== EXERCISE OBJECTIVE ==
Once the line containing "This screenshot has height=1041, width=1148." is located, output it and every line after it through the end of the records, exactly as written and nothing else.

......

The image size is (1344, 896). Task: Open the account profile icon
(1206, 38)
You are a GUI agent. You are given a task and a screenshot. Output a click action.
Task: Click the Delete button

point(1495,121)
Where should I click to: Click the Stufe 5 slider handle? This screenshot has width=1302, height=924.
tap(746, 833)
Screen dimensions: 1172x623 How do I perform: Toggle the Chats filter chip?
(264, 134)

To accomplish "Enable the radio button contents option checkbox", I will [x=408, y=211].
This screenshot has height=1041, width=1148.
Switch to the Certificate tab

......

== ANSWER TO THIS PROBLEM ==
This screenshot has height=1041, width=1148.
Switch to the Certificate tab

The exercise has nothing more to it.